"Guts Over Fear" is a song by American rapper Eminem featuring Australian singer-songwriter Sia, from Eminem's compilation album SHADYXV, released on August 25, 2014. This song is included in the closing credits of the film, The Equalizer.

Background
Previews of the song premiered in trailers and during the end credits for the film, The Equalizer starring Denzel Washington. The song was officially released to iTunes on August 25, 2014, the same day Eminem announced his plans to release an album later that year.

Content
The song's subject matter concerns Eminem and his struggles as an artist, and touches on moments of his career. Australian singer Sia provides the chorus, making this the second time the artists have collaborated, the first being "Beautiful Pain" from the deluxe version of The Marshall Mathers LP 2.

Music video
Eminem posted a picture on Instagram to serve as a sneak peek for the upcoming music video.
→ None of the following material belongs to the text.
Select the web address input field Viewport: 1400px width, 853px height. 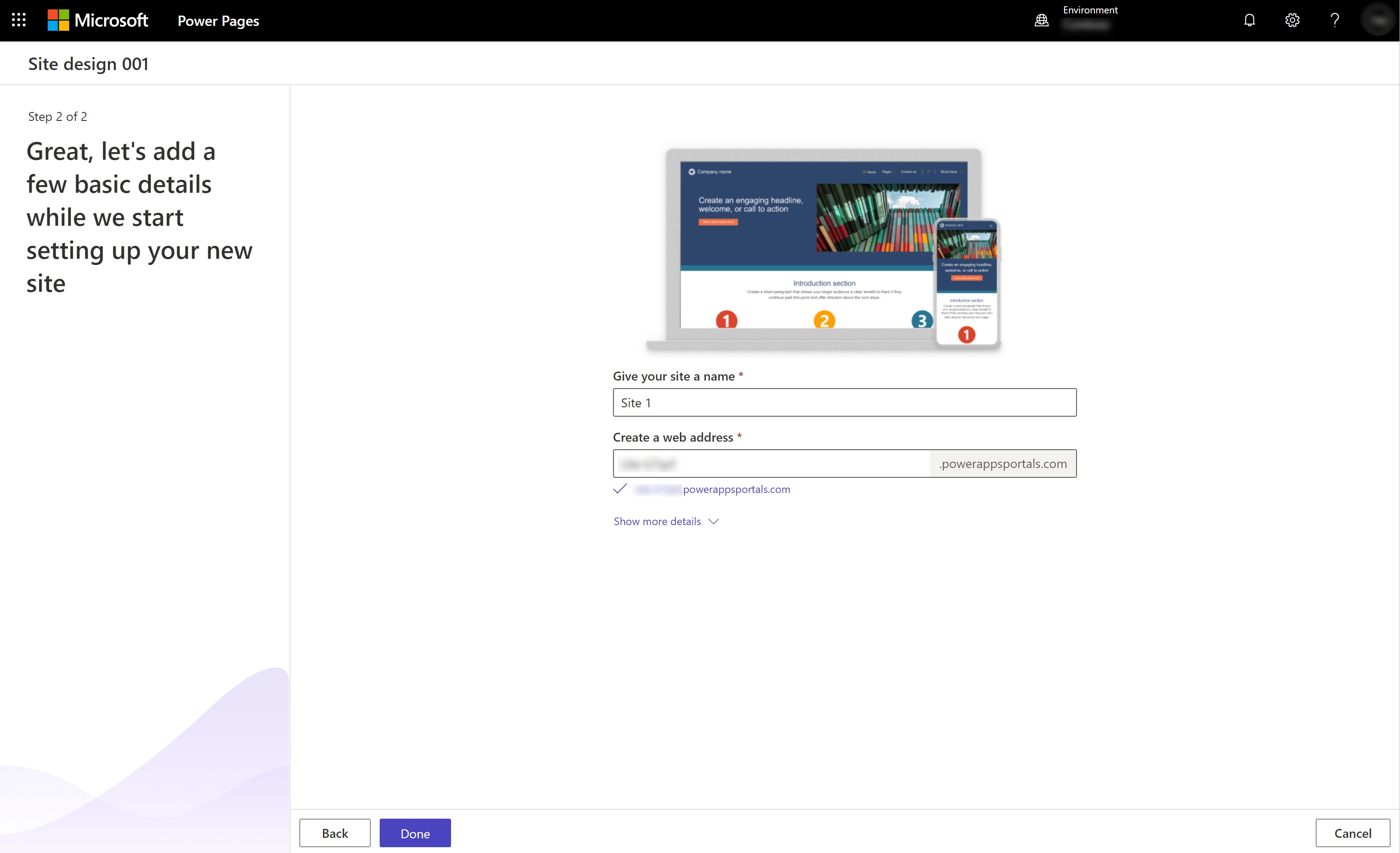(x=775, y=463)
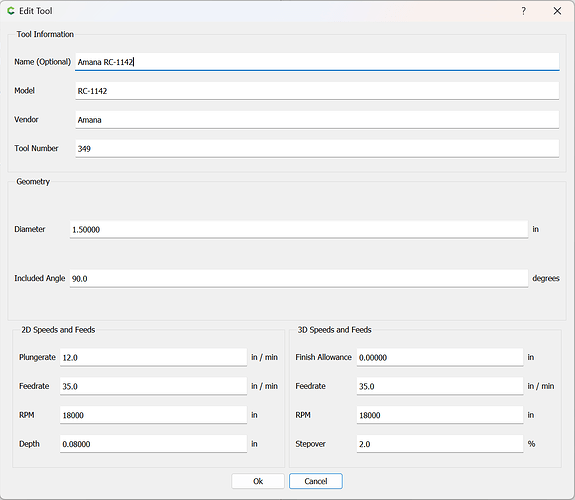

The video premiered on November 24, via VEVO, was filmed in Detroit, Michigan, directed by Syndrome and starred Alexander Wraith and America's Next Top Model cycle 21 contestant, Winnie Harlow.

Chart performance
The song debuted at number 22 on the Billboard Hot 100, selling 134,328 copies in its first week of release.

Track listing
Digital Download

Charts

Weekly charts

Year-end charts

Certifications

References

External links
Guts Over Fear on YouTube
Full Lyrics at LyricsOnDemand.com

Eminem songs
2014 singles
Interscope Records singles
Shady Records singles
Aftermath Entertainment singles
Songs written by Eminem
2014 songs
Songs written by Sia (musician)
Song recordings produced by Emile Haynie
Songs written by Emile Haynie
Sia (musician) songs
Songs written by Luis Resto (musician)
Song recordings produced by John Hill (record producer)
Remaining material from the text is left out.